A nameless woman tries to follow her calling as a doctor but then the state steps in. She, along with her daughter, are banished to a village in the Latvian countryside where she’s deprived of a career, her sense of self, and her relationship with her daughter. As her sense of isolation increases, will she and her daughter be able to return to Riga where the beginning of political change begins to stir?

Translated by Margita Gailiyis.

Soviet Milk is told from the alternating perspectives of an unnamed mother and her unnamed daughter between the years 1969 and 1989. During this time Latvia was a part of the Soviet Union and it’s clear from the outset how the state keeps a close eye on its people and the affect it can have on their lives. The alternating perspectives did through me a bit at the beginning as I didn’t realise that’s what was happening but as some of the passages were told from the two characters different points of view, I got the hang of it.

I enjoyed both the mother and the daughter’s point of view.
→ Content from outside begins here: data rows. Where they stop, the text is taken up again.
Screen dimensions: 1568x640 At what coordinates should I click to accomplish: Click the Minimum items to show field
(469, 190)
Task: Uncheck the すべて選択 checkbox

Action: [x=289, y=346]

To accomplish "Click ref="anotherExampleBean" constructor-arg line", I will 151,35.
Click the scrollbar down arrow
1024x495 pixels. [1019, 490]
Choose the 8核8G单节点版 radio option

It basically begins when the daughter is born and so you see her grow up, how she learns different things from her mother, and how she begins to see the restrictions placed on her and her family. When she’s a young child she is brought up by her grandmother who is also unnamed (nearly all the characters are unnamed and are instead referred to by their familial status), their relationship is very sweet and the time she spends with her grandmother and step-grandfather are moments of true childhood innocence.

After her mother’s medical career is dashed and they have to move away from the city and her grandparents, that’s when the daughter has to grow up as more often than not, she has to look after herself and her mother. Her mother’s struggles and depression are vividly realised, and the book is well-written enough that makes her actions sympathetic and not solely selfish as one might think.

Soviet Milk was an interesting insight into the psychological affects of living in your homeland when it’s occupied by an outside force. Previous books that I’ve read for the Read the World Project that have been set in countries during the time of the Soviet Union, have either been from a child’s point of view so they don’t understand the gravity of the situation, or its about characters who have just got on with everything. I think this is the book I’ve read where being a part of the Soviet Union had a real affect on the mental health of one of the protagonists. There was still the food shortages and secrets, but there was also the desperate need to be free which the mother had even when living in her own country.

Soviet Milk is a moving and poignant story about the love between a mother, daughter and grandmother and how the Soviet occupation can affect multiple generations. It was a compelling read even though each perspective was just a couple of pages long. 4/5.